Thread 03 – Data Engineering with Fabric

Microsoft Fabric Logo

Full versus Incremental Loads

The loading of data from a source system to target system has been well documented over the years. My first introduction to an Extract, Transform and Load program was DTS for SQL Server 7.0 in 1998.

In a data lake, we have a bronze quality zone that supposed to represent the raw data in a delta file format. This might include versions of the files for auditing. In the silver quality zone, we have a single version of truth. The data is de-duplicated and cleaned up. How can we achieve these goals using the Apache Spark engine in Microsoft Fabric?

Business Problem

Our manager has given us weather data to load into Microsoft Fabric. In the last article, we re-organized the full load sub-directory to have two complete data files (high temperatures and low temperatures) for each day of the sample week.
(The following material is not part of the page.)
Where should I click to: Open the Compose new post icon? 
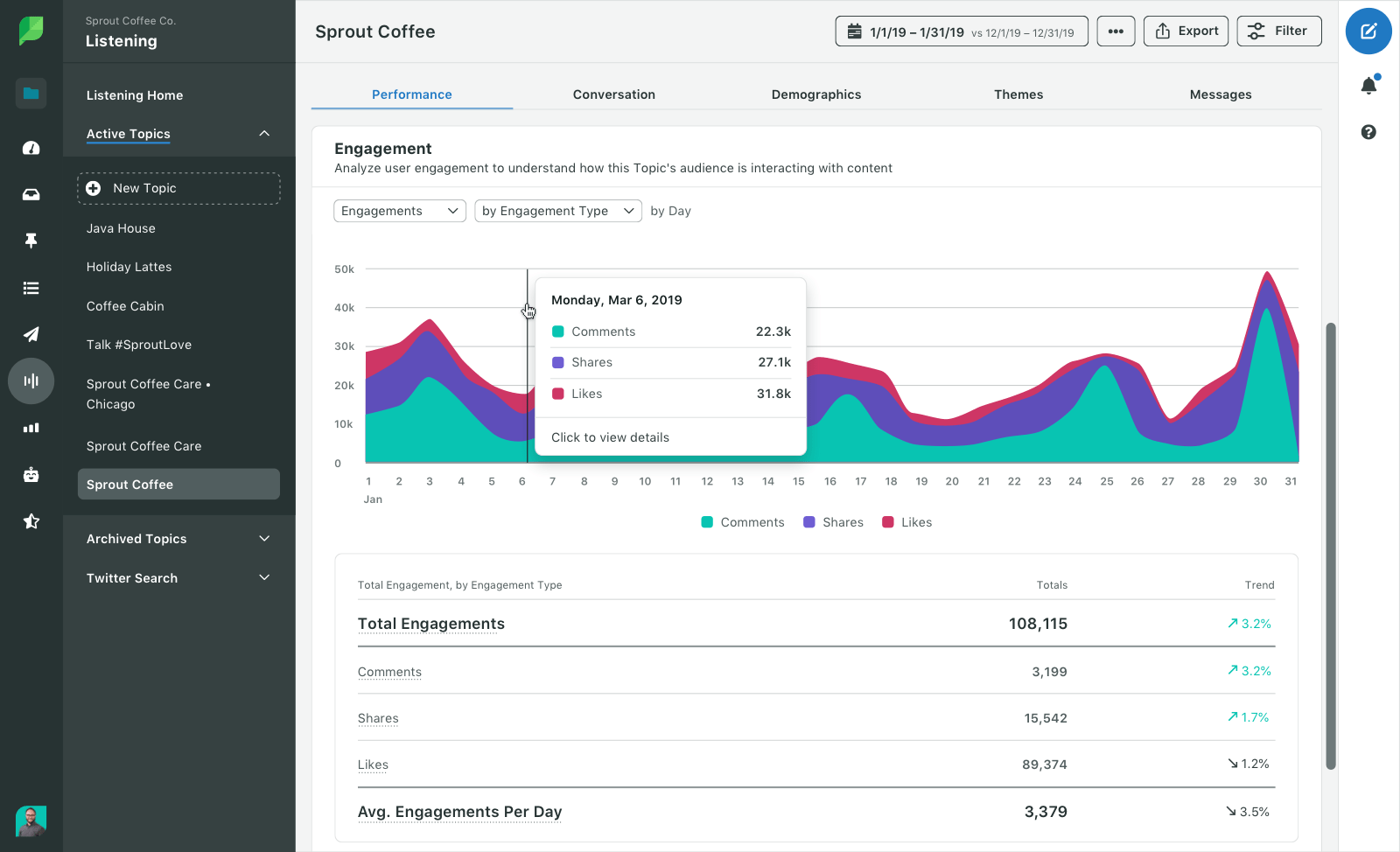[1368, 31]
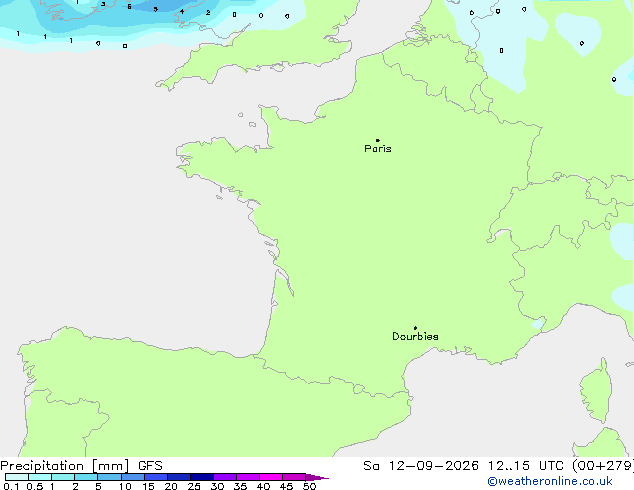Click the Dourbies location marker dot
Viewport: 634px width, 490px height.
coord(415,328)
As a result, we have 14 files. The incremental load sub-directory has two files per each day for 1369 days. The high and low temperature files for a given day each have a single reading. There is a total of 2,738 files. How can we create a notebook to erase existing tables if needed, rebuild the full load tables, and rebuild the incremental tables?

Technical Solution

This use case allows data engineers to learn how to transform data using both Spark SQL and Spark DataFrames. The following topics will be explored in this article (thread).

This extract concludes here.